# Brief
The lines in the listing below are to be given again exactly, starting at the line holding "Task: Click the Dedicated" and ending at the line holding "Where should I". Do not include pictures.

# Records supplied
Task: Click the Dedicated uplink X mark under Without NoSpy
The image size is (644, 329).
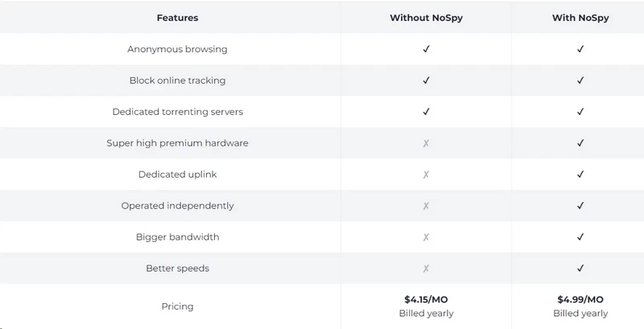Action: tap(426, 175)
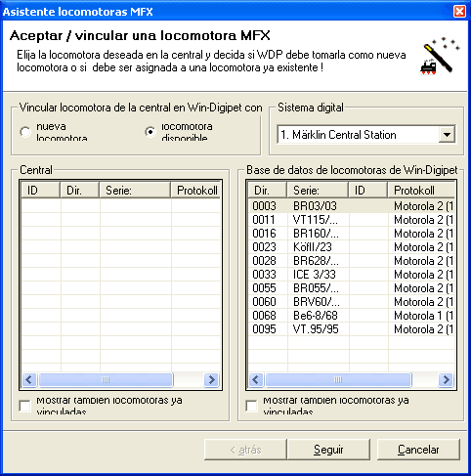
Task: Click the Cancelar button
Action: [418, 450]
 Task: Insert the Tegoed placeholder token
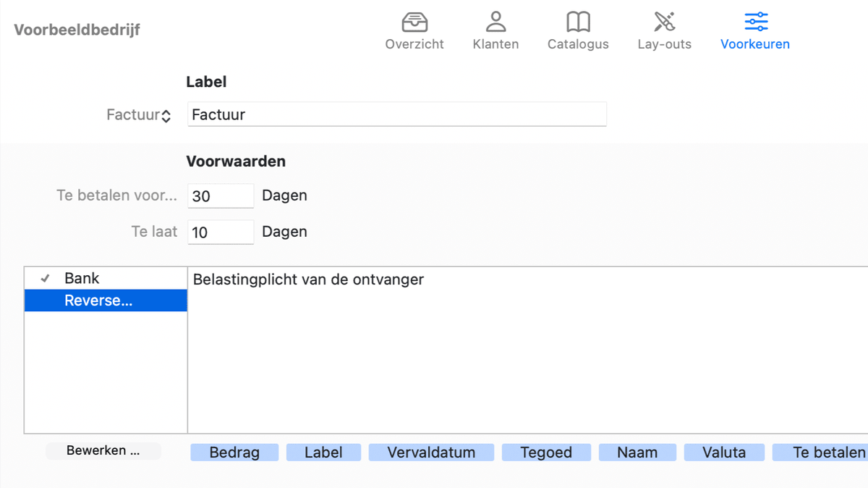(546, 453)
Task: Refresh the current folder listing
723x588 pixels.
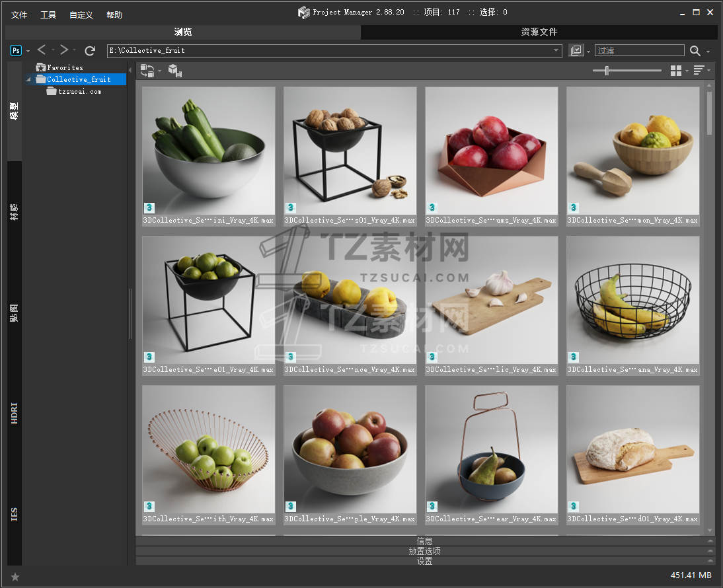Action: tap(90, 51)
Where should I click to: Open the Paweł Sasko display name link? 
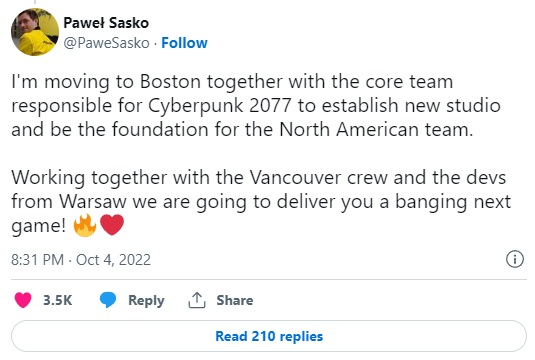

---

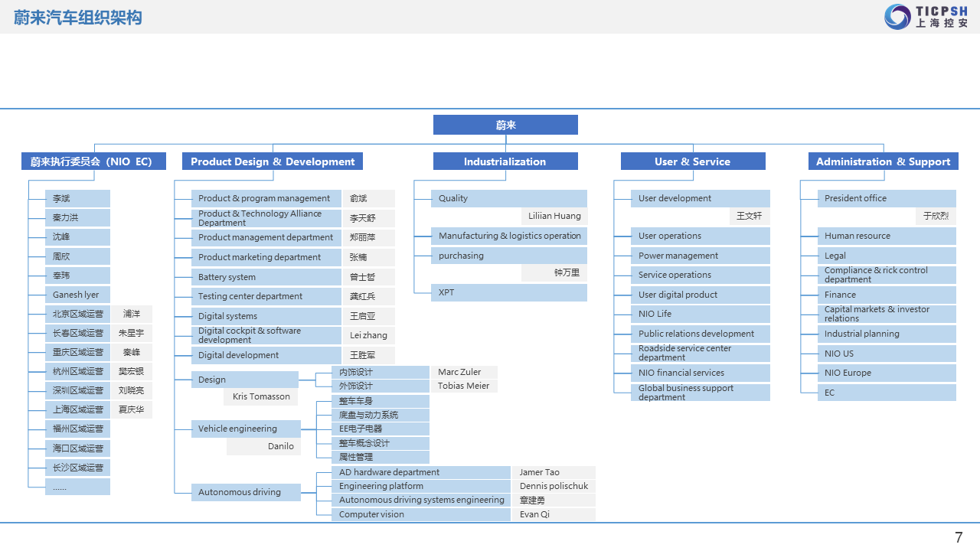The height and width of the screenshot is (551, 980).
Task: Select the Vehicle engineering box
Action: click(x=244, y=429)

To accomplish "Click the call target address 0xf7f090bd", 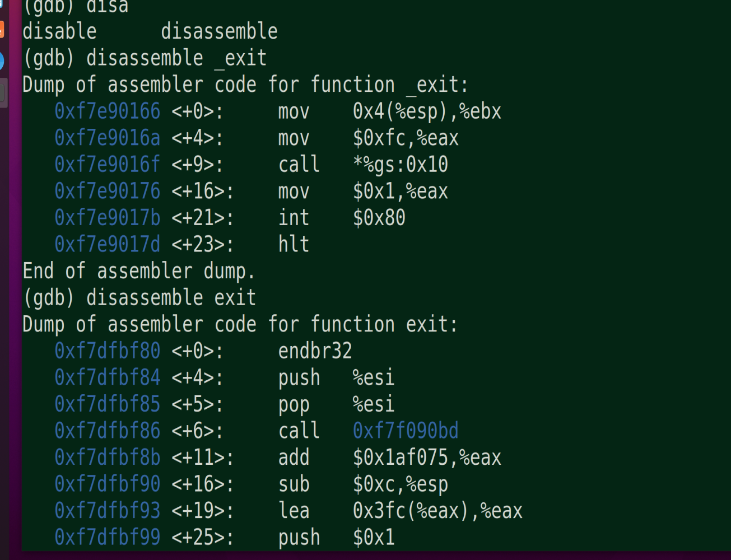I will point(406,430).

* * *

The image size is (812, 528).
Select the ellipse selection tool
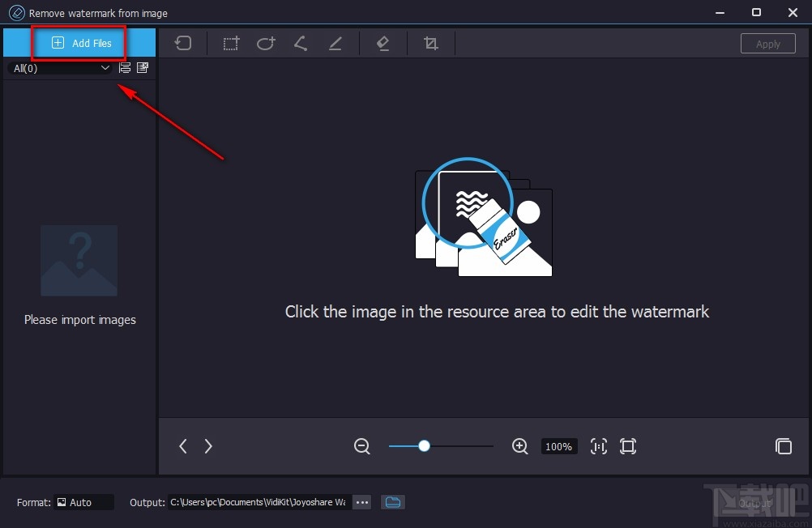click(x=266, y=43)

# Reply to the exercise
Task: Click the Dedicated uplink X mark under Without NoSpy
The image size is (644, 329).
Action: tap(426, 175)
Task: Click the Cancelar button
Action: [418, 450]
 Task: Insert the Tegoed placeholder token
(546, 453)
Task: Refresh the current folder listing
723x588 pixels.
Action: tap(90, 51)
Where should I click to: Open the Paweł Sasko display name link? 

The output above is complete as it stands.